- **AIM**
Please reproduce word for word the part of the listing below that runs from the line containing "Where should I click to: Select" to the line containing "click(x=235, y=687)", including both of those lines.

Click target data:
/---
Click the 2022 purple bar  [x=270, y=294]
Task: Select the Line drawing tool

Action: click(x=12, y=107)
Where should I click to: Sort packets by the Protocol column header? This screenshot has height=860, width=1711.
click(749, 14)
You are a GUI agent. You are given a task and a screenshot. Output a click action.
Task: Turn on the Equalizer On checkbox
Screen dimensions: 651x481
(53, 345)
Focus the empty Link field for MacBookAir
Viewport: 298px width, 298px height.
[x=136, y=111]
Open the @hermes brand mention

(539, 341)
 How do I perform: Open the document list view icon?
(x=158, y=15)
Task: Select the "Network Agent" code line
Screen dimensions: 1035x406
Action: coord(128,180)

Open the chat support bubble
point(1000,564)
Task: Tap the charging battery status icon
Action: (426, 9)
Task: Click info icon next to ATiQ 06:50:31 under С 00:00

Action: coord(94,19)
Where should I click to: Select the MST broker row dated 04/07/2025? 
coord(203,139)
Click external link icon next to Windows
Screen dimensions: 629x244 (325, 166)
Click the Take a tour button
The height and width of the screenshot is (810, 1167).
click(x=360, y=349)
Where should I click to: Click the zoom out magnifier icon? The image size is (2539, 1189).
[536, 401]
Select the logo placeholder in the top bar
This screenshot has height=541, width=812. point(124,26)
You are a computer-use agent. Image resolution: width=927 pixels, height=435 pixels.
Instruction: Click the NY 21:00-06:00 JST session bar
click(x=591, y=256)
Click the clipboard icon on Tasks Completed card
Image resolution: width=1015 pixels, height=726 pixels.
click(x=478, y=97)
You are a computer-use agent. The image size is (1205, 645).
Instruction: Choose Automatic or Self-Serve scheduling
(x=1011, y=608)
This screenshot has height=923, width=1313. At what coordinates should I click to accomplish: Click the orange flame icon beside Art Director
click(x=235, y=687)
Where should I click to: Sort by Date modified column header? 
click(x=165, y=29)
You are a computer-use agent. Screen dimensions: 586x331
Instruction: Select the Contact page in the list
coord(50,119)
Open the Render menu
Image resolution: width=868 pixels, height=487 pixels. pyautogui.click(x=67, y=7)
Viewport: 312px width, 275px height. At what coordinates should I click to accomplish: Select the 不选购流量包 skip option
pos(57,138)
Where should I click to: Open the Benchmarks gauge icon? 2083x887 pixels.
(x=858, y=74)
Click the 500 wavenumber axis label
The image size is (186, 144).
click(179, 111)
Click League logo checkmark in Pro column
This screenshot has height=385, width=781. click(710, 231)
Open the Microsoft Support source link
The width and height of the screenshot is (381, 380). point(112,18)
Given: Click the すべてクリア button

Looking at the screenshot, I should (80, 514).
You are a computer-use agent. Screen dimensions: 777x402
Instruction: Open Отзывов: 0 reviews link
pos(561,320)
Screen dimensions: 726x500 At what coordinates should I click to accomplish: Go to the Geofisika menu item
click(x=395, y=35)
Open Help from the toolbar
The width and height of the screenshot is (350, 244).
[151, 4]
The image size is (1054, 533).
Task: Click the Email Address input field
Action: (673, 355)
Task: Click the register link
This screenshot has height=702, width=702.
\---
- **PROBLEM SOLUTION**
Where should I click to: Select the MST broker row dated 04/07/2025? 
coord(203,139)
Click external link icon next to Windows
Screen dimensions: 629x244 (325, 166)
Click the Take a tour button
The height and width of the screenshot is (810, 1167).
click(x=360, y=349)
Where should I click to: Click the zoom out magnifier icon? The image size is (2539, 1189).
[536, 401]
Select the logo placeholder in the top bar
This screenshot has height=541, width=812. point(124,26)
You are a computer-use agent. Image resolution: width=927 pixels, height=435 pixels.
Instruction: Click the NY 21:00-06:00 JST session bar
click(x=591, y=256)
Click the clipboard icon on Tasks Completed card
Image resolution: width=1015 pixels, height=726 pixels.
click(x=478, y=97)
You are a computer-use agent. The image size is (1205, 645).
Instruction: Choose Automatic or Self-Serve scheduling
(x=1011, y=608)
This screenshot has height=923, width=1313. At what coordinates should I click to accomplish: Click the orange flame icon beside Art Director
click(x=235, y=687)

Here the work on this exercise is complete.